Monday, September 2, 2013

Stabilizing Syria Means Engaging Iran

Both al-Monitor and Barbara Slavin (at al-Jazeera America) have published analyses that make it clear: In the absence of any effective military option, the only possible path to calming the situation in Syria is negotiations.  And those negotiations must include Iran.  As al-Monitor notes, 
Unless the US commits all-out to regime change in Syria, which Obama said he has no intention of doing, a strategy to end the war necessarily involves diplomacy with adversaries as well as allies. The NATO air campaigns in Bosnia and Kosovo, often and rightly considered successes for US policy, included intensive direct diplomacy with all parties, including Yugoslav dictator and war criminal Slobodan Milosevic. You need a cease-fire by all sides to stop the killing. It was the Yugoslav government, after the Kosovo war, which arrested Milosevic and transferred him to the International Criminal Tribunal of the former Yugoslavia. There should be several lessons here for Syria.
Terrorism in Syria, Iraq, Lebanon and maybe even Egypt would likely continue to surge even after a US strike absent a diplomatic strategy to end the war and address the now-rejuvenated terrorist threat in Syria.
It is the continuation of the war, the destruction of Syria, the rise of jihadists, the spread of terrorism to Syria’s neighbors and the waves of refugees that are the threats to US interests, and these are best handled by an immediate cease-fire and the start of negotiations — not by taking sides in the war. 
The administration could seize the opportunity of the congressional debate to lay out the endgame in Syria with some clear benchmarks, beyond missile strikes in response to chemical weapons use, including: a channel with Iran; calling out both the Assad regime and the opposition, and especially their respective regional patrons, to enact a cease-fire immediately; urgently convening the Geneva II conference to include both the Syrian government and non-jihadist opposition forces, no exceptions; and a crackdown and some accountability on those US allies which directly or indirectly support the flow of jihadists to Syria. . . .
Iran, more than any other power in the region, is the “dynamo” and broker of either war or peace.  It is time to put Iranian President Hassan Rouhani to the test and bring the Syria war to a close.

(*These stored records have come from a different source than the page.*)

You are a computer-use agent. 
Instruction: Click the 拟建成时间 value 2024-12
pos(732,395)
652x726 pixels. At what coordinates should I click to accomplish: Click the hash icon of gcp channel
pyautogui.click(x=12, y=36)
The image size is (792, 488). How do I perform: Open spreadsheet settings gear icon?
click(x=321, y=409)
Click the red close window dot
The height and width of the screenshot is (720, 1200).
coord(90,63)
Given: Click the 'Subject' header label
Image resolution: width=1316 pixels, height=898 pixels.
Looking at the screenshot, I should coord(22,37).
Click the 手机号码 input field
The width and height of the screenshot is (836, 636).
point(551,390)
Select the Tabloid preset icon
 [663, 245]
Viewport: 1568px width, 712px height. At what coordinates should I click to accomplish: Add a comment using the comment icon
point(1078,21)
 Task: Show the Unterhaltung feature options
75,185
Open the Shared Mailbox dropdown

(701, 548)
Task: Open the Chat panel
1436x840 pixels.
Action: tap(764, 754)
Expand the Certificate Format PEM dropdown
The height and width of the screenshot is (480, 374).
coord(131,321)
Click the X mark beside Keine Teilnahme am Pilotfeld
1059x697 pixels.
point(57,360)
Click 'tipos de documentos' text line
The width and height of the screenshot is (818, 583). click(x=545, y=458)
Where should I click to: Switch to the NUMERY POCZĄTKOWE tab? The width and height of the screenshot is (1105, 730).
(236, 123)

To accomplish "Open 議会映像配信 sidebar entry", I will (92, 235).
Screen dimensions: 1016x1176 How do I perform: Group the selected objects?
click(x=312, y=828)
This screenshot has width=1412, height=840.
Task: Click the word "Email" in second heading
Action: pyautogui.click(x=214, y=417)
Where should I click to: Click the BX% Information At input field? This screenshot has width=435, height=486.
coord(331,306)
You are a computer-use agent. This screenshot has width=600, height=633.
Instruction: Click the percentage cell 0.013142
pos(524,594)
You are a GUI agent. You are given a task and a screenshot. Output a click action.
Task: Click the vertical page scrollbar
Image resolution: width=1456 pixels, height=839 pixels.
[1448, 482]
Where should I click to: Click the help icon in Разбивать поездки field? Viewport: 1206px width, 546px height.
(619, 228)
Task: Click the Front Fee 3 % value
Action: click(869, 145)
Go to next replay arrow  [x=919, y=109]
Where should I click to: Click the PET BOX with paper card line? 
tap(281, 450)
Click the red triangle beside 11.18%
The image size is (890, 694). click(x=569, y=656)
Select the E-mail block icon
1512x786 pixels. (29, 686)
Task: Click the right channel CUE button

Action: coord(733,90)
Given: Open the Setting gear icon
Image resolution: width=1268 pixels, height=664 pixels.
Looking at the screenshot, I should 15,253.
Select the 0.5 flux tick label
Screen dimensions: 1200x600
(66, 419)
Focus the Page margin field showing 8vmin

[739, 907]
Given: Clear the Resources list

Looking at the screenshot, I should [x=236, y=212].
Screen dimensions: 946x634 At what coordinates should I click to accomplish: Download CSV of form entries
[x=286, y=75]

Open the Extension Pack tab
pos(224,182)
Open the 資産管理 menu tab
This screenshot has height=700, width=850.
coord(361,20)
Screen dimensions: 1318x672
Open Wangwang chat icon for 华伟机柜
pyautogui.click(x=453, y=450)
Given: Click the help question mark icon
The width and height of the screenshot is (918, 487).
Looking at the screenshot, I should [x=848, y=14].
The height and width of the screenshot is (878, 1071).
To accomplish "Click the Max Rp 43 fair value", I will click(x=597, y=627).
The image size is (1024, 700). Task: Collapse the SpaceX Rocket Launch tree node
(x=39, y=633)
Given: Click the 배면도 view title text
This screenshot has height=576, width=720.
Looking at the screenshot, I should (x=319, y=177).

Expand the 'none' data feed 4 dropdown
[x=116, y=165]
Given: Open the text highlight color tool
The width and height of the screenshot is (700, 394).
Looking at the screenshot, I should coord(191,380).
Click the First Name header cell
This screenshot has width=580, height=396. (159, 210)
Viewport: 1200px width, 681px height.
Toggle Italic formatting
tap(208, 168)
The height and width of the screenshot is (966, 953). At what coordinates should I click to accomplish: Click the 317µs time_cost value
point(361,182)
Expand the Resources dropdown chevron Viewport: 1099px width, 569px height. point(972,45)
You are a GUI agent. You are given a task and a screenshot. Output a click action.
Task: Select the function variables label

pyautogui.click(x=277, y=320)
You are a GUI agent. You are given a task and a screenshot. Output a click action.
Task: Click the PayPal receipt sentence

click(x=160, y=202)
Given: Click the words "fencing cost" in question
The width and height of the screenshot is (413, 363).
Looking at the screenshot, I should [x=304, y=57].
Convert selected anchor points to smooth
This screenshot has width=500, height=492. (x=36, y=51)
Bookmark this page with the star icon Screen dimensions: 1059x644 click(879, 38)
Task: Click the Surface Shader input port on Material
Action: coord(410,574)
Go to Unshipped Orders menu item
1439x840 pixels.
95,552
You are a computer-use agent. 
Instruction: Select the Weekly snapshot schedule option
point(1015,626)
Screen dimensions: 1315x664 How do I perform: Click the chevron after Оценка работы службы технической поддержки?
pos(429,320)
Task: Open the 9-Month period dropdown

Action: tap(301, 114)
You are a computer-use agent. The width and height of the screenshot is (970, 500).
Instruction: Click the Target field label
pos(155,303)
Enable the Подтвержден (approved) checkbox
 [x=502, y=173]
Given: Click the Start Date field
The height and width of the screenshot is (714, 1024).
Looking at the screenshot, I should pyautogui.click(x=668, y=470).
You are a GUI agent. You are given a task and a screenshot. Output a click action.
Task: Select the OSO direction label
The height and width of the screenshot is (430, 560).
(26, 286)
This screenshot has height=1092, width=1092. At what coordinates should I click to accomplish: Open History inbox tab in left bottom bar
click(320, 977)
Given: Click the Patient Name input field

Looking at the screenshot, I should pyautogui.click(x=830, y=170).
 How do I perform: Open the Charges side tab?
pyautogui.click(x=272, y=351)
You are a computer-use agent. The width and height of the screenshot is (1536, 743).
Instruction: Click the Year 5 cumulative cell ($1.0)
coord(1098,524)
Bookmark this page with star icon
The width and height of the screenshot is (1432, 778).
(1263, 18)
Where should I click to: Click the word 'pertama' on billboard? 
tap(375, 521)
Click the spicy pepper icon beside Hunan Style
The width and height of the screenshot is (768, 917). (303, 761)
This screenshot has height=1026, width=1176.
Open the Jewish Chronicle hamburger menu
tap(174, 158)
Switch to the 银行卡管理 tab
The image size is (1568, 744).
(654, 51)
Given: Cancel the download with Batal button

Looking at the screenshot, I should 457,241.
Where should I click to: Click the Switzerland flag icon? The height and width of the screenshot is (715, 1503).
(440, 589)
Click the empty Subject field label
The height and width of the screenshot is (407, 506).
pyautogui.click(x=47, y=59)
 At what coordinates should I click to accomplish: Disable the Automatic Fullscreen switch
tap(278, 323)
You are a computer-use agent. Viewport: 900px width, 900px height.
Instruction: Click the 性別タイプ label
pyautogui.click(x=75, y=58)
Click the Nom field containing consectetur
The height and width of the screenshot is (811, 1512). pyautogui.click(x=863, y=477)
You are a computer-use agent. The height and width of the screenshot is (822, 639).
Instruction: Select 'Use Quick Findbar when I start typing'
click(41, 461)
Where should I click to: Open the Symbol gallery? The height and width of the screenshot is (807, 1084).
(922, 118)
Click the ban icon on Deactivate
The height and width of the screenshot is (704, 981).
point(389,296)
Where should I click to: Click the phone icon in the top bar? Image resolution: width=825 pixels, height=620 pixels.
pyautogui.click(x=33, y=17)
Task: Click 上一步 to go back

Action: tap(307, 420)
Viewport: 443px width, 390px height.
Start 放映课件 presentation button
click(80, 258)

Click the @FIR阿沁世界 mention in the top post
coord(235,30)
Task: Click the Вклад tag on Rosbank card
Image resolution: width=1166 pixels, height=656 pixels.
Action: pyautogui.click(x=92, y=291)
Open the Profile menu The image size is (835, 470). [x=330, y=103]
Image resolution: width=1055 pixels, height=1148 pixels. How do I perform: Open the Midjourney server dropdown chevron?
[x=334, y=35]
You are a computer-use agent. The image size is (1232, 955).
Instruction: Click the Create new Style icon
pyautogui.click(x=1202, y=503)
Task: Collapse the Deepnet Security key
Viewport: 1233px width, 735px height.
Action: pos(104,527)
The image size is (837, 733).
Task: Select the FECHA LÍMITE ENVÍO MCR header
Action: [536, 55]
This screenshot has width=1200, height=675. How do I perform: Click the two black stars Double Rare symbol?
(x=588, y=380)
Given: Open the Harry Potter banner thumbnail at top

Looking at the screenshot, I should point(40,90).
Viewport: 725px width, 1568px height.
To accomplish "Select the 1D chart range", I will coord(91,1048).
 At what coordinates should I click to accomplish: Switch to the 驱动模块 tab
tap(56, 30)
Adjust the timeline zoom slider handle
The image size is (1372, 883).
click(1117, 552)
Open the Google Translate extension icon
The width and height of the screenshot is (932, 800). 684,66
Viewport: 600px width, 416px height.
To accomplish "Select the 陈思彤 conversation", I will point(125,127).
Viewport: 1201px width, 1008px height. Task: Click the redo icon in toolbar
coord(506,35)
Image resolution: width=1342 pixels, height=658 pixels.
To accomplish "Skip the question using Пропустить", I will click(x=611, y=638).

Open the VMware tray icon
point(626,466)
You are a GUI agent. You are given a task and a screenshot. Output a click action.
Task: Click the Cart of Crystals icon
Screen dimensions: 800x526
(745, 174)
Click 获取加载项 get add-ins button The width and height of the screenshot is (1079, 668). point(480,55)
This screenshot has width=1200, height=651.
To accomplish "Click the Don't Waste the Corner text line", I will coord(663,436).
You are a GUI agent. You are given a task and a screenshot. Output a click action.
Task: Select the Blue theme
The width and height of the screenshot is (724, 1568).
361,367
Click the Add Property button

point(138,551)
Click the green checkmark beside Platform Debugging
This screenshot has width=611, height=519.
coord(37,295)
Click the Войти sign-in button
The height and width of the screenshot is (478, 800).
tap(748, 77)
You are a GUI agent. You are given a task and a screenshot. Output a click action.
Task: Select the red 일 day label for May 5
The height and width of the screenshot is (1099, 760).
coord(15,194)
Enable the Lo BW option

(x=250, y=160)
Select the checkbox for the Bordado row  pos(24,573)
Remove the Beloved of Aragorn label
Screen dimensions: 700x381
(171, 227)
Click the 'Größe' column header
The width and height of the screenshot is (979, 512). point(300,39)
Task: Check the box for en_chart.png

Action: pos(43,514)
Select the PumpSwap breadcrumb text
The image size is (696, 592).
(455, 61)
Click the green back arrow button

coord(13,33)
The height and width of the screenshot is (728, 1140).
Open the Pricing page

But bringing Rouhani (and, by extension, of course, Khamenei) into a negotiation can happen only if Mr. Netanyahu is willing to give Mr. Obama the political space to reach out to Iran.  As the two reports note above make clear, some of that outreach has already begun.  But it can only go as far as Netanyahu and his confederates - both in Jerusalem and in D.C. - will let it.  Bibi has invested enormous energy and cubic-yards of hot air in demonizing Iran (even referring to Rouhani recently as a "wolf in sheep's clothing") and its "existential threat" to Israel.  Any attempt by Obama to bring Iran into putative cease-fire negotiations over Syria automatically lends respectability and legitimacy to the Iranian regime.  It also undercuts not only Bibi's demonizing of Iran, but also his insistence that the threat of a military strike against Iran needs to remain unholstered.

Yet, as is becoming clear, damping down Syria's violence and refugee flow - both of which have destabilized the countries bordering Israel and threaten thereby to impact Israel itself - is going to require Iran's acquiescence at the very least.  That means reaching out and offering Iran some kind of role partnering with other countries that are interested in restoring some modicum of stability within which Syria - or whatever "Syria" is to become - can be sorted out.

Is Bibi up to keeping his finger off the bash-Iran button?  Giving Iran a chance to help restore some peace to the heart of the Arab world just might win Israel a few friends therein.